Les relations maître-disciple une expression de la transmission

Transmettre – Apprendre est un séminaire émanant du département Sociétés humaines et responsabilités éducatives.
Ce cycle de conférences est placé sous la direction de Marcel Gauchet, directeur de recherches à l’École des hautes études en sciences sociales, et titulaire de la Chaire du Collège des Bernardins 2010 – 2011.

Séminaire Transmettre/Apprendre – séance du 15 avril 2010

Marcel Gauchet a choisi de consacrer cette séance à un autre objet de survivance de la transmission : la relation maître-disciple dans le cadre de l’acquisition du savoir.
Pourquoi ? La mettre en évidence permet de prendre conscience que la transmission conserve une part incompressible dans un univers de culture qui la condamne officiellement.
Comment définir l’essence de cette relation ? La relation maître-disciple se greffe sur une structure institutionnelle le plus souvent, mais procède surtout d’un choix.

Le maître n’existe que s’il est reconnu par des disciples.

Le maître peut ignorer qu’il est désigné comme maître : qui n’a jamais reconnu à postériori tel individu comme ayant joué le rôle d’un véritable maître à un moment de son existence ? La relation maître-disciple peut donc se construire sur deux modes : l’un explicite, l’autre officieux.

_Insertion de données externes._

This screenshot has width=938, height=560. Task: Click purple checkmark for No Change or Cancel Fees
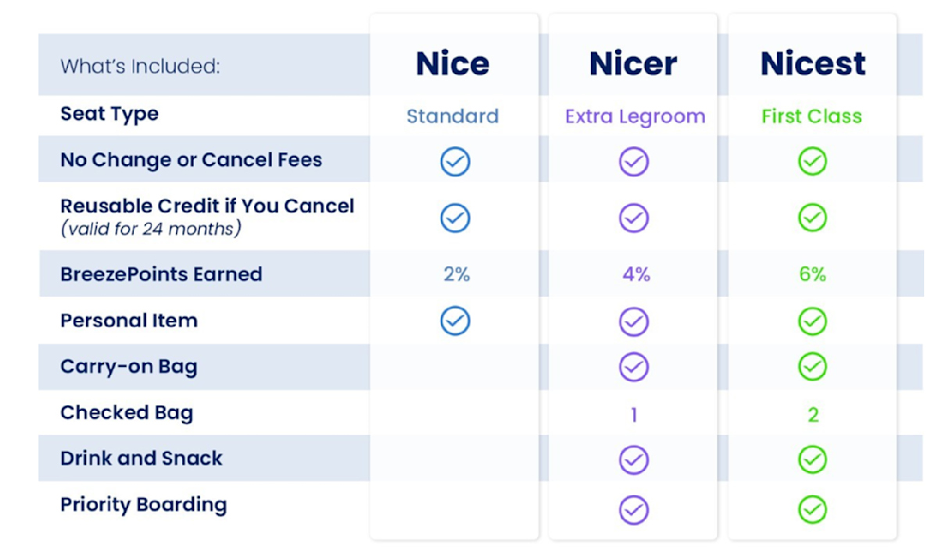click(x=634, y=162)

Plusieurs secteurs professionnels donnent encore une place explicite à cette relation : les savoirs pratiques professionnels et la recherche.
Marcel Gauchet fait remarquer que citer le monde de la recherche peut surprendre ; or on constate que les occasions publiques dans ce domaine ne manquent pas pour revendiquer des liens à des autorités intellectuelles : leçons inaugurales, remises de prix, éloges etc.
Phénomène étudié avec minutie par Françoise Waquet dans son ouvrage : Les enfants de Socrate, filiation intellectuelle et transmission du savoir du XVIIe au XXIe siècle. Bien sûr, il ne faudrait pas se laisser abuser par la force de la rhétorique de mise dans ces manifestations publiques !

Dialogue humoristique maître-disciple

Dans le domaine des savoirs pratiques l’existence d’une relation maître-disciple explicite semble plus évidente ; néanmoins, il convient là d’étendre le terme ‘disciple’ à celui ‘d’apprenti’, ‘d’élève’. La survivance du compagnonnage en est l’exemple le plus illustratif.
Dans ces deux domaines, on constate qu’une transmission s’opère grâce à une fréquentation quotidienne, à une observation, et donc à un lien interpersonnel qui se noue.

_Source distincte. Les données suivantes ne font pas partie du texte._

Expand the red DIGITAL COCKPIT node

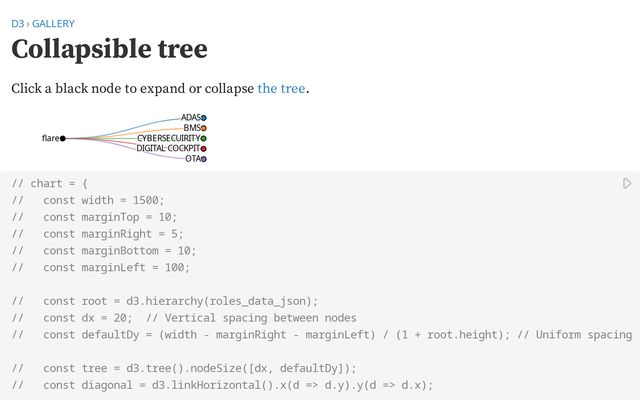tap(204, 148)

La relation maître-disciple se caractérise par la transmission d’une façon d’habiter le savoir plus que par la transmission d’un simple contenu.

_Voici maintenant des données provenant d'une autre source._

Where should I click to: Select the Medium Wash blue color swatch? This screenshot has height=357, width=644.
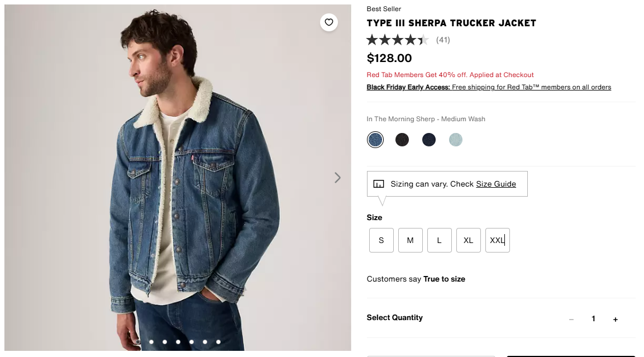(x=375, y=140)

Mais comment fonctionne précisément cette relation maître-disciple ? Marcel Gauchet suggère six entrées possibles pour étudier cette relation.
Le rapport maître-disciple implique une ‘personnalisation’, ou ‘personnification’ ou encore ‘incarnationdu savoir sous la forme du maître. Le maître est celui qui a suffisamment de recul face à son savoir et qui donne sens à ce que nous ignorons. La figure la plus emblématique étant celle de Socrate dont l’essentiel de la maîtrise consiste à apprendre à ceux qui croient savoir qu’ils ne savent pas grand-chose et c’est cette conscience qui leur donne alors accès au vrai sens du savoir.
La relation implique également une dimension existentielle : apprendre transforme. Le maître est celui qui aide le disciple à trouver la juste position vis-à-vis du savoir. Le savoir n’est pas réductible à des compétences qui resteraient extérieures à nous ; le savoir s’inscrit dans l’ordre de l’Être, dans la subjectivité.
Toute relation maître-disciple comporte une dimension initiatique : le maître permet à l’élève de franchir le fleuve de l’opacité propre à tout savoir.
Cette relation engage aussi un rapport à la parenté, à la filiation. La transmission du maître au disciple prend sens à l’échelle de l’aventure humaine et non simplement d’un particulier à un particulier.
Enfin la relation maître-disciple est suspendue au pouvoir de la parole et mobilise le don : don du maître qui engage le don du disciple afin que se perpétue l’âme du progrès du savoir dans le temps.

Premier pas d’une exploration qui met en lumière qu’on apprend de quelqu’un ou à quelqu’un : qu’il faut une transmission pour qu’il y ait savoir.